= EXERCISE INSTRUCTIONS =
Before copying, set aside the pictures; then restate exactly the lines from the one with "Task: Click the green buy price 22.890" through the last line of the records.

(Saved entries)
=-=-=

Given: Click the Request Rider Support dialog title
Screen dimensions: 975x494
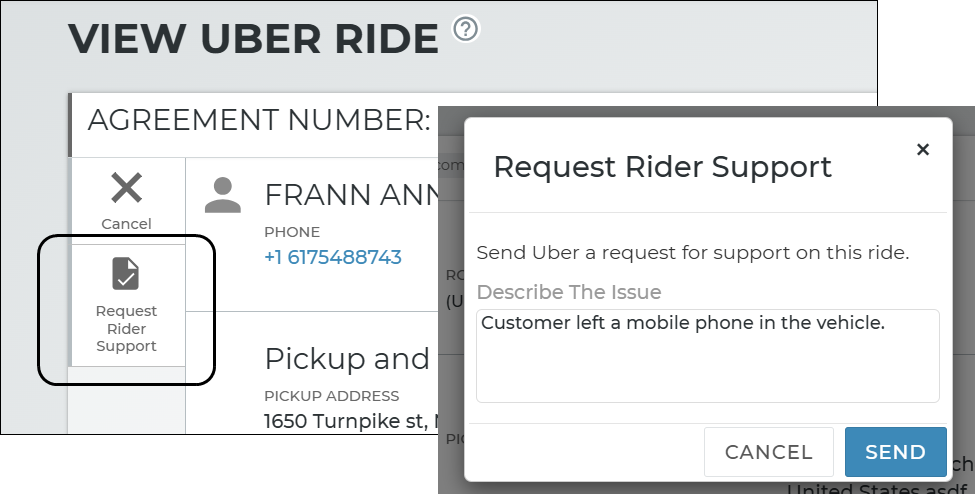Looking at the screenshot, I should (662, 166).
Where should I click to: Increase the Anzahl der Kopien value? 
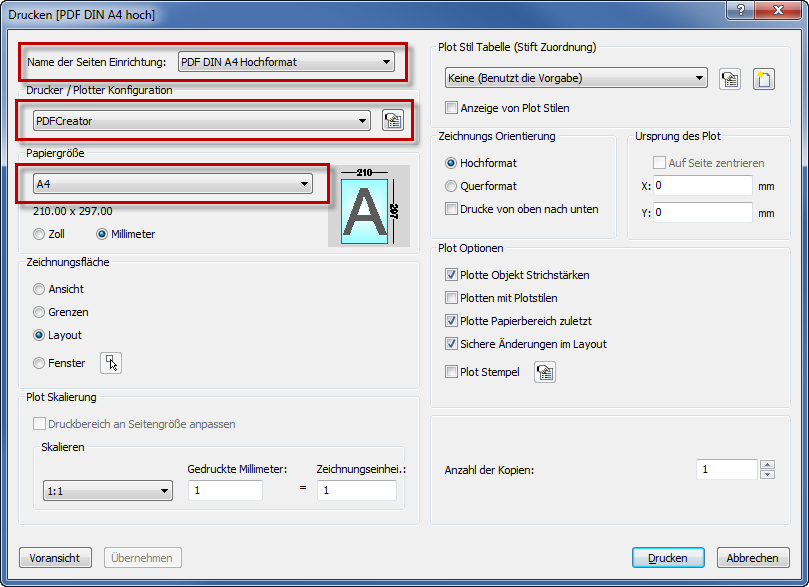[767, 464]
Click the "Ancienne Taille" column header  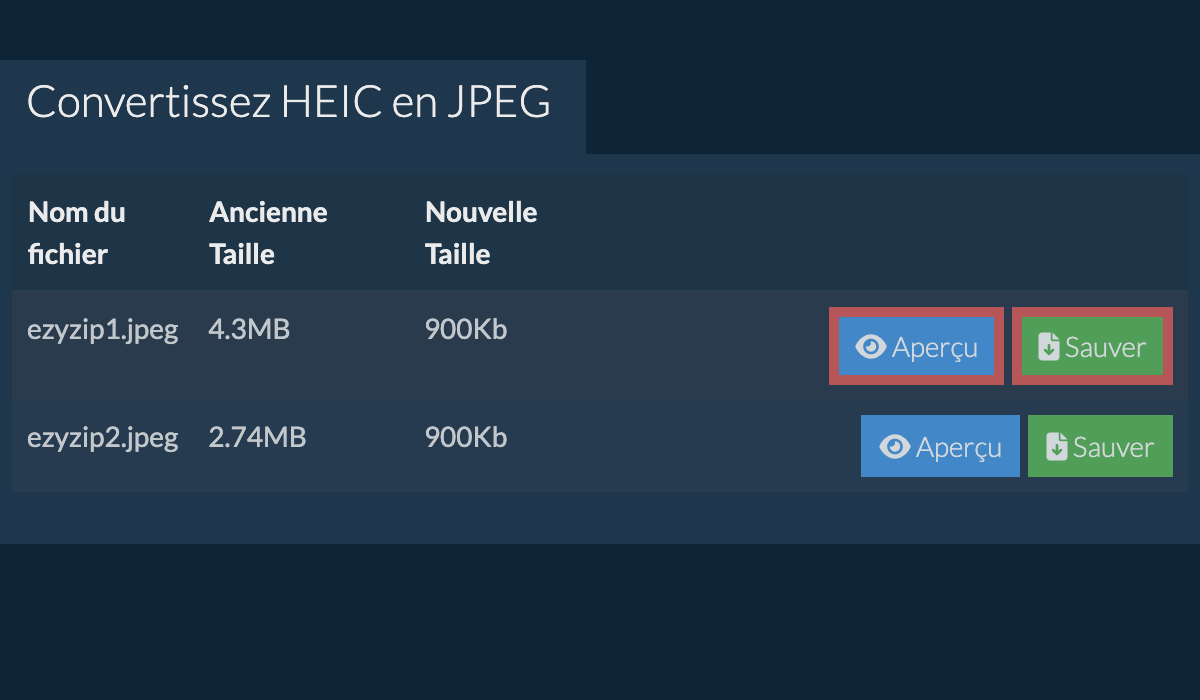click(268, 233)
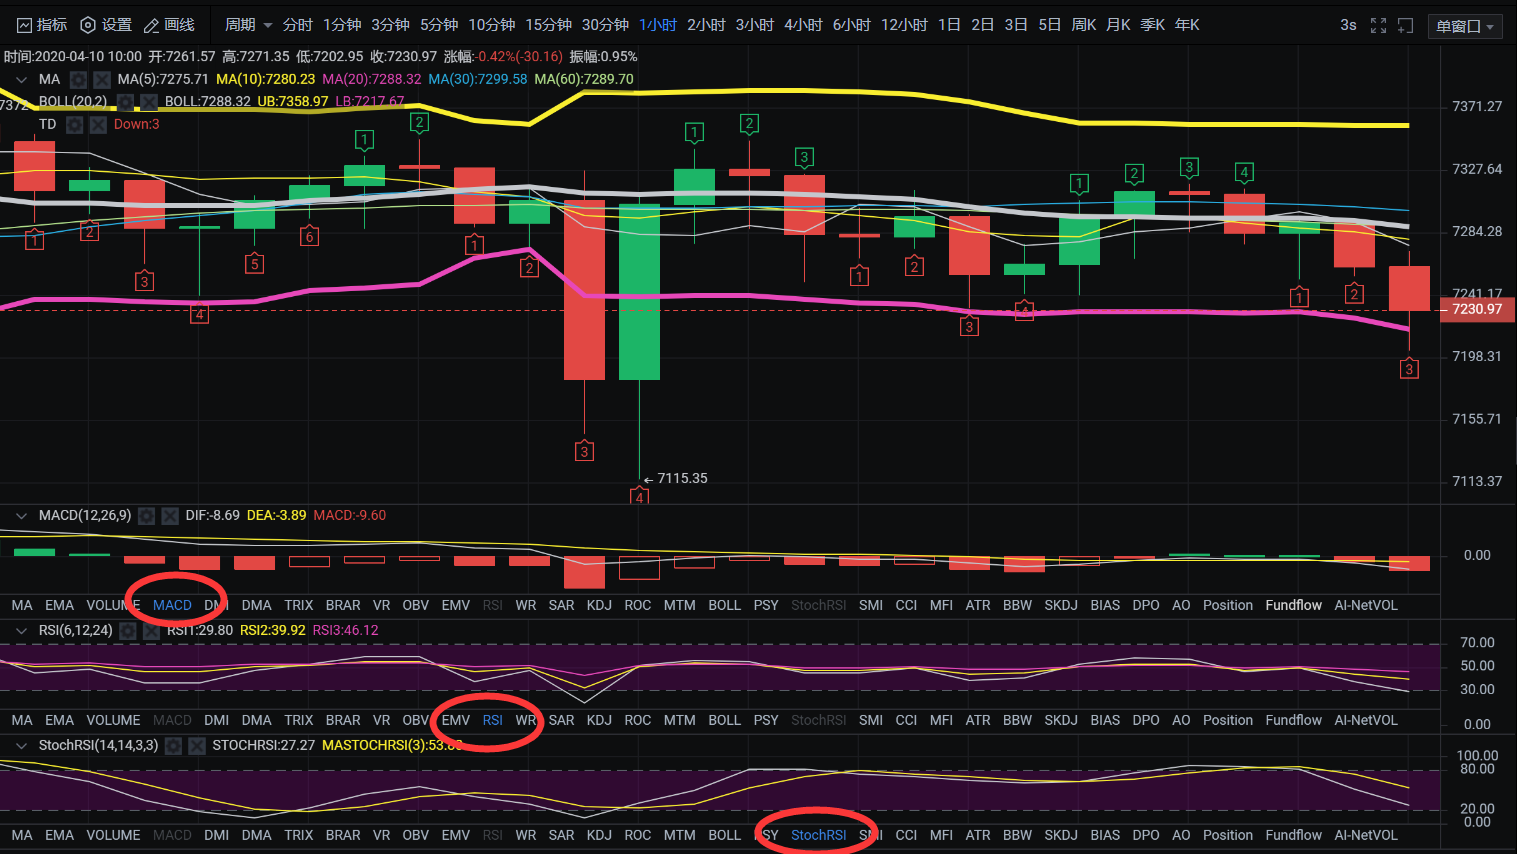This screenshot has height=854, width=1517.
Task: Open the 指标 indicators chart icon
Action: coord(25,25)
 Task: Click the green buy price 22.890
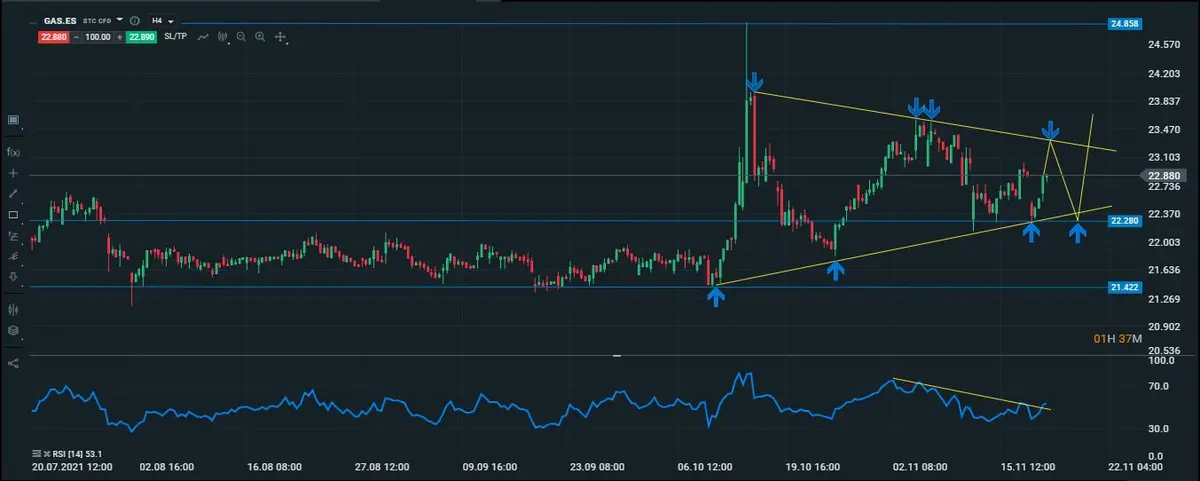point(141,37)
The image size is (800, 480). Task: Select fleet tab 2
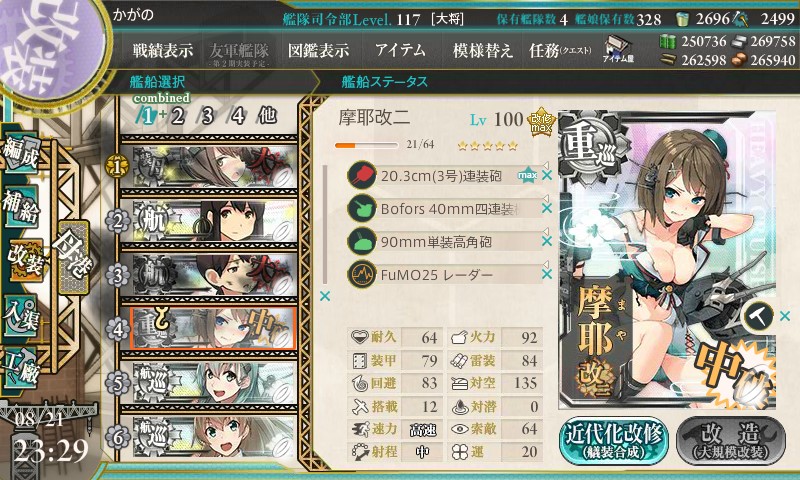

=-=-=

= RESULT BELOW =
 Task: Click the green buy price 22.890
point(141,37)
The image size is (800, 480). Task: Select fleet tab 2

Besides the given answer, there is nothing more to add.